Confesiones de un discófilo

Suena exagerado, lo admito, pero siento que en mi coleccionismo de hostias fonográficas reflejo yo una suerte de comunión religiosa.

Enrique Rivas Paniagua
Diciembre 14, 2025

Soy fiel devoto de las miles de ocultas sonoridades que atesora mi discoteca privada. Suena exagerado, lo admito, pero siento que en mi coleccionismo de hostias fonográficas reflejo yo una suerte de comunión religiosa. Porque me basta mirar sus fundas y sus negras redondeces para creerme en un plano casi espiritual; porque poner a girar un disco en la tornamesa lo equiparo a participar de un milagro; porque el sonido que de él brota me traslada a mundos que tienen no poco de celestiales. Así de mística es mi discofilia.

El disco-objeto tiene para mí tanta importancia como la música que guarda. Tomarlo entre las manos, ver cómo la luz se refleja en su superficie, pasarle un paño húmedo a fin de limpiarlo y facilitarle de este modo que la aguja se deslice mejor por los surcos, va más allá de un simple cuidado preventivo para entrar en el terreno de la caricia respetuosa.
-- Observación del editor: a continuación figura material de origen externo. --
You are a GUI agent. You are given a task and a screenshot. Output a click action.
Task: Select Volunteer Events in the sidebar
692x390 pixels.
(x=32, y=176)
Adopto entonces el papel de curador de una pieza de museo, honrado de ser su dueño transitorio en tanto no herede post-mórtem todos mis archivos sonoros a la Fonoteca Nacional.

Mi corazoncito está, desde luego, puesto más en el formato del disco de larga duración y el fonograma de 78 o 45 revoluciones por minuto, que en el caset y el disco compacto. No dejo de admirar y aplaudir a estos últimos por el valioso rol que jugaron en la historia de la fonografía, pero no se comparan con aquéllos en lo que se refiere a preservación. ¡Ay, cuántos casetes no puedo ahora, ya no digamos digitalizarlos sino meramente reproducirlos, porque la cajilla está demasiado apretada, porque la cinta se trozó o porque la invadieron los hongos! ¡Cuántos cidís tienen un vil rayoncito microscópico que el lector óptico no puede saltar y entonces no hay forma de escucharlos, ni siquiera de forma parcial!

Ah, y las portadas de los elepés. Su tamaño era el de un gran cuadro de salón, lo que permitía a quien lo diseñara darle vuelo a la creatividad artística, con mayor razón cuando se trataba de un álbum doble. En cambio, las dimensiones del disco compacto equivalían apenas a las de un medallón y las del caset a una tarjeta de visita, y por eso los saturaban de elementos o compactaban su información, al grado de obligarnos, en algunos casos, a usar una lupa para leerlas. Quién iba a pensar que podría más el poco espacio disponible en los cuadernillos que el ingenio para acomodarse a ellos.

Mejor aquí le paro porque no quiero parecer disco rayado. Con el permiso de ustedes, regreso a mi vocación coleccionista de sonidos redondos mientras le prendo una veladora al genio inventivo de Edison para que ilumine mi discofilia. Y de paso, claro, la trascienda en el tiempo.